The estimates in respect of women are imprecise, with a higher margin of error. However, what we’ve seen is that women who have English ability enjoy 22% higher wages than women who don’t; the premium is less than for men. In urban areas, the wage premium that English-proficient women enjoy is pretty large; this may be accounted for by density of employers and the fact that given the demand-and-supply equation, women with certain skills, being fewer in number, can enjoy a wage premium. Inversely, women in rural areas don’t benefit, perhaps because they are still less mobile, dependent, or have household responsibilities.

And how are the returns to English-language skills for the various social categories in India?
The returns to English proficiency are significantly lower for the scheduled castes relative to the ‘upper castes’ but no different for scheduled tribes and other backward classes. However, the estimates in respect of scheduled tribes are imprecise given the low sample size. The findings may perhaps be explained by the larger story of social discrimination, whereby they don’t get the same returns despite their having skills. But we probably need to explore this theme in greater detail.
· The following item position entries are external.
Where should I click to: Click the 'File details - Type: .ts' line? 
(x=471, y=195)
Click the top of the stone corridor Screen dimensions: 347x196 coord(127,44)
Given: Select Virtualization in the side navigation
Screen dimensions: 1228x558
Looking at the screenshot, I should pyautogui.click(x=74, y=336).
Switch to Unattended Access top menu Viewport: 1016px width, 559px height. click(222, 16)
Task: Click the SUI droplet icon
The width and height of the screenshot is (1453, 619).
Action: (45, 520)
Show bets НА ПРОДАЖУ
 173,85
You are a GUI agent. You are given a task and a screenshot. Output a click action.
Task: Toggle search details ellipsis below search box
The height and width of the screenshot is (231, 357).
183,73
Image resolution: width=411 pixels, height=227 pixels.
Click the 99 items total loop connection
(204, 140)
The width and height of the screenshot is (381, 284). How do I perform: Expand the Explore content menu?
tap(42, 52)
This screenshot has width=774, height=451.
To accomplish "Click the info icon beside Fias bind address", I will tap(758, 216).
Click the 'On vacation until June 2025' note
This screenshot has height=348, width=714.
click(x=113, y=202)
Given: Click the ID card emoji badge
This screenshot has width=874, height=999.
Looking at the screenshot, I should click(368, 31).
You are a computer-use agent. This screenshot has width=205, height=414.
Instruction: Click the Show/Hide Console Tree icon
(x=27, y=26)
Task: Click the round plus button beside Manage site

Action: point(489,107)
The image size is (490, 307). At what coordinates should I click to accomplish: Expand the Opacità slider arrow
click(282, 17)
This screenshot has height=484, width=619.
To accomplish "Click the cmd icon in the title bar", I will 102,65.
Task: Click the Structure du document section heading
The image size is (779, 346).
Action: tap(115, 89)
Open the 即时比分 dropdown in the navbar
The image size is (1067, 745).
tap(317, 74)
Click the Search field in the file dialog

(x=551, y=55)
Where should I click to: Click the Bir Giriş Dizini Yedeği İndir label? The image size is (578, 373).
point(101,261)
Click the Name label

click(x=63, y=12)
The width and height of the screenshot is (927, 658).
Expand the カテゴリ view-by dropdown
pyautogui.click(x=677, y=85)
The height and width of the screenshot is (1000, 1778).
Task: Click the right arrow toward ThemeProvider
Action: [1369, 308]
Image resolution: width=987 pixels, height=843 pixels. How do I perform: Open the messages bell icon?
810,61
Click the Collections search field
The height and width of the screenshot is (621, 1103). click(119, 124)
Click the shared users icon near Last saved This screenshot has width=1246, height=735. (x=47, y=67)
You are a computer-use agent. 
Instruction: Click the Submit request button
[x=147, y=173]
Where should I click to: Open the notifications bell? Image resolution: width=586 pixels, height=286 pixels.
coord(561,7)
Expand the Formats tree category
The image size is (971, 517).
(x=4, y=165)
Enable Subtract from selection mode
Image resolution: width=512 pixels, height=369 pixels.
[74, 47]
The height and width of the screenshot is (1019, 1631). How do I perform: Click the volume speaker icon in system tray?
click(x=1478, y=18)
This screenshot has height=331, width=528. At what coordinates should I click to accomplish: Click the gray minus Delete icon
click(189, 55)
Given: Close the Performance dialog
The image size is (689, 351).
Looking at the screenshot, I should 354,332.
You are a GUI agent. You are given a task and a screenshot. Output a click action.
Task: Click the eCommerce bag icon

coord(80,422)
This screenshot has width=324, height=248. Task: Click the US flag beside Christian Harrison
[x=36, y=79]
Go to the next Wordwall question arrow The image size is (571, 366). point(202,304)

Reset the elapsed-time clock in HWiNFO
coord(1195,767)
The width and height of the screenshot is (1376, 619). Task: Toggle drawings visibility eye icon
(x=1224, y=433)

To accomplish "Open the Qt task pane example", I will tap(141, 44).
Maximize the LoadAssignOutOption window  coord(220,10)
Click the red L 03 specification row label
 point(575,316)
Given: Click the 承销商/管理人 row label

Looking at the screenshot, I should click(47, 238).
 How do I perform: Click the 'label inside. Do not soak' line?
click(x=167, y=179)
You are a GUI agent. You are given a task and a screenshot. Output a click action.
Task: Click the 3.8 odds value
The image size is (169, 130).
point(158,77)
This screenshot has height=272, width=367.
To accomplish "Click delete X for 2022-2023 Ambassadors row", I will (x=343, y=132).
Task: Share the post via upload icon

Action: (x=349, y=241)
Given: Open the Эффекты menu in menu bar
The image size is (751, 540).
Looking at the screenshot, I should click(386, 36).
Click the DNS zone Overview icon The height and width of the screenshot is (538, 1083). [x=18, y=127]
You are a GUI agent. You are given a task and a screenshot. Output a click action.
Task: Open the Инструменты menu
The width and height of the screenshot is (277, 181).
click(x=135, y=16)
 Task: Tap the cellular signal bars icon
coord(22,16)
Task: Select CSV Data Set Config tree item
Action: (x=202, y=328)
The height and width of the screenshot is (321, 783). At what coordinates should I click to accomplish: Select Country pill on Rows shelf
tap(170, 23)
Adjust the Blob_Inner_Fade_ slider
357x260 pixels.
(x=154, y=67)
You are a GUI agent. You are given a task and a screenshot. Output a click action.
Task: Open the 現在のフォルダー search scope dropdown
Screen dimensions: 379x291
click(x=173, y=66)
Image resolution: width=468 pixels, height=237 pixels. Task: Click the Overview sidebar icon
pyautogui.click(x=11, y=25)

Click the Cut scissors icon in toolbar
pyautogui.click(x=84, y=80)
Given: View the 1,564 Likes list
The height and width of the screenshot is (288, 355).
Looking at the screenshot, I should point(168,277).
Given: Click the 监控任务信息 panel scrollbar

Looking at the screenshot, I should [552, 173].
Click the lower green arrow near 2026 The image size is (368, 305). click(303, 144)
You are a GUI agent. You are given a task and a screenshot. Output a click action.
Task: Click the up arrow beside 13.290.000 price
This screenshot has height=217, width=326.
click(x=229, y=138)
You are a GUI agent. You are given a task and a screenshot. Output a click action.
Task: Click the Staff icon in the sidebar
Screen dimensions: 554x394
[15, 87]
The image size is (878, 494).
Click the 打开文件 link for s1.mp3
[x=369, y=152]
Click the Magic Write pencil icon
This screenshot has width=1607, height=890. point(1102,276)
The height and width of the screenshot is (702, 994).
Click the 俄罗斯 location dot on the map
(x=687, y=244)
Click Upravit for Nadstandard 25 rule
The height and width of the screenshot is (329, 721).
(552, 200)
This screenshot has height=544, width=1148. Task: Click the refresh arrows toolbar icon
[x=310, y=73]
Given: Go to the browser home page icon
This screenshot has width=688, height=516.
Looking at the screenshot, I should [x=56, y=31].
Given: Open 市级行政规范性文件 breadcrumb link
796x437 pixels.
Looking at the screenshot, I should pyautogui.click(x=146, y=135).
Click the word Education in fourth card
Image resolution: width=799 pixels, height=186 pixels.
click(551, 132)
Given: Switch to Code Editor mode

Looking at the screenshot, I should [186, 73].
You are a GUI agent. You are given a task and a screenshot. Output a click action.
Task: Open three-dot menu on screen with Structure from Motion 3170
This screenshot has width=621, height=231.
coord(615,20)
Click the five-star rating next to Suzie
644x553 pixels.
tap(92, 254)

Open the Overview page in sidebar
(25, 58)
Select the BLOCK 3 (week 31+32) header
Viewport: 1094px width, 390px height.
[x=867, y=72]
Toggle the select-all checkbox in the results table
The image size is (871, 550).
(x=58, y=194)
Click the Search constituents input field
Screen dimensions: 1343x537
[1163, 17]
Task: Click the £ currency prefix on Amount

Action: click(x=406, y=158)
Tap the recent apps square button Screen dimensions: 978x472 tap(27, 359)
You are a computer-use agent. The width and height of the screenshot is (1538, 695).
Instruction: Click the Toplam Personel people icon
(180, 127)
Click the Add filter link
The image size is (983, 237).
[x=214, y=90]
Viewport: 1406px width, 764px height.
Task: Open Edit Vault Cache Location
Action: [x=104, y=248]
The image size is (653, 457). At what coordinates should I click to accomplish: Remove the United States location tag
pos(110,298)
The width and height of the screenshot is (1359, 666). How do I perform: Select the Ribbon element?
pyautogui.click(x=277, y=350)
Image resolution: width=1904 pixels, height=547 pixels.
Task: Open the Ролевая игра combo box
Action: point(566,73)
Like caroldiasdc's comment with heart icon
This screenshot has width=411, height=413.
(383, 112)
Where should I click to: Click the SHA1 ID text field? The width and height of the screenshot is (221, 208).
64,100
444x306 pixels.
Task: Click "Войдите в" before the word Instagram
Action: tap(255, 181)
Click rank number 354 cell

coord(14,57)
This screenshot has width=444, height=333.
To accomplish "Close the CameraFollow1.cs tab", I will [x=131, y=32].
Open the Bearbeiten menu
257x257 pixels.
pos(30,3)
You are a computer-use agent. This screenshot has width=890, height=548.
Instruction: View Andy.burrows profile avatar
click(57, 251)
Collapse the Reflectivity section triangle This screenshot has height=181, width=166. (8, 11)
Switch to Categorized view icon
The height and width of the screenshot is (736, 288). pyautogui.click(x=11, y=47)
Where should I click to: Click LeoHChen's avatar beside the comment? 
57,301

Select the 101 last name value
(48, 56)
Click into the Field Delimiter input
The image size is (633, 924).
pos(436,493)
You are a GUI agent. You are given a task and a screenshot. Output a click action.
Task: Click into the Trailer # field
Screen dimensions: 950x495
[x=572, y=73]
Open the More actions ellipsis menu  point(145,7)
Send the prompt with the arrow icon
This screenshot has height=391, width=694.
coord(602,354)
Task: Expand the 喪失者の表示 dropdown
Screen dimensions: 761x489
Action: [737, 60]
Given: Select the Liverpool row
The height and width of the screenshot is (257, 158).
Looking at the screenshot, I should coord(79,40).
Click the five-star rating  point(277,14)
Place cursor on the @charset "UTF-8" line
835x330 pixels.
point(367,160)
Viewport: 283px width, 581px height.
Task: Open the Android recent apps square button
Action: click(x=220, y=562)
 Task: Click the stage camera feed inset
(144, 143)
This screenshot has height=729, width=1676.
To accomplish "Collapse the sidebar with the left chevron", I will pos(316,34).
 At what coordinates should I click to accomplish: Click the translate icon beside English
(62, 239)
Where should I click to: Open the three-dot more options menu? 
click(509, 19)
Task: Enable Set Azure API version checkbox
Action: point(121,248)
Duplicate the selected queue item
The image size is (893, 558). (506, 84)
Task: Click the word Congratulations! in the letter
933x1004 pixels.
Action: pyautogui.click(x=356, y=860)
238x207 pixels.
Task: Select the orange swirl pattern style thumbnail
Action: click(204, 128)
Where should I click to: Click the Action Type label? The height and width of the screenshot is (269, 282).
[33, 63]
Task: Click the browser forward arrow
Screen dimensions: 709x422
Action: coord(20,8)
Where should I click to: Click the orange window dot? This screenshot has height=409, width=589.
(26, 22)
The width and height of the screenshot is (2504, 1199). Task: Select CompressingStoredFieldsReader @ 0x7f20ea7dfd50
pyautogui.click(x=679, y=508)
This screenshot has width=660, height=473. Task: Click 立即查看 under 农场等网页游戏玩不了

What policy implications does your study have, considering language policy is an intensely political issue?

If the medium of instruction in primary schools is the mother tongue, there’s a case to be made that schooling will be more accessible to children. There are also claims that this has a correlation to national identity — although, in my view, that is to be established. Yet, there’s a trade-off that policy makers must make: schooling in one’s mother tongue reduces economic opportunity than if the medium of instruction had been English.

But, enrolling for crash courses in English speaking isn’t helpful. English classes from the school upwards are better. Of course, quality of schooling is also important, but I’m not aware of a
nationally representative survey on quality of schooling in India.

Should policy makers provide subsidies for English language learning?
A few other scholars have looked at the arena of private tuitions and rewards therefrom. Perhaps in primary education or even in secondary education, subsidies that advance English proficiency would be great. People do spend a lot of money on acquiring such skills.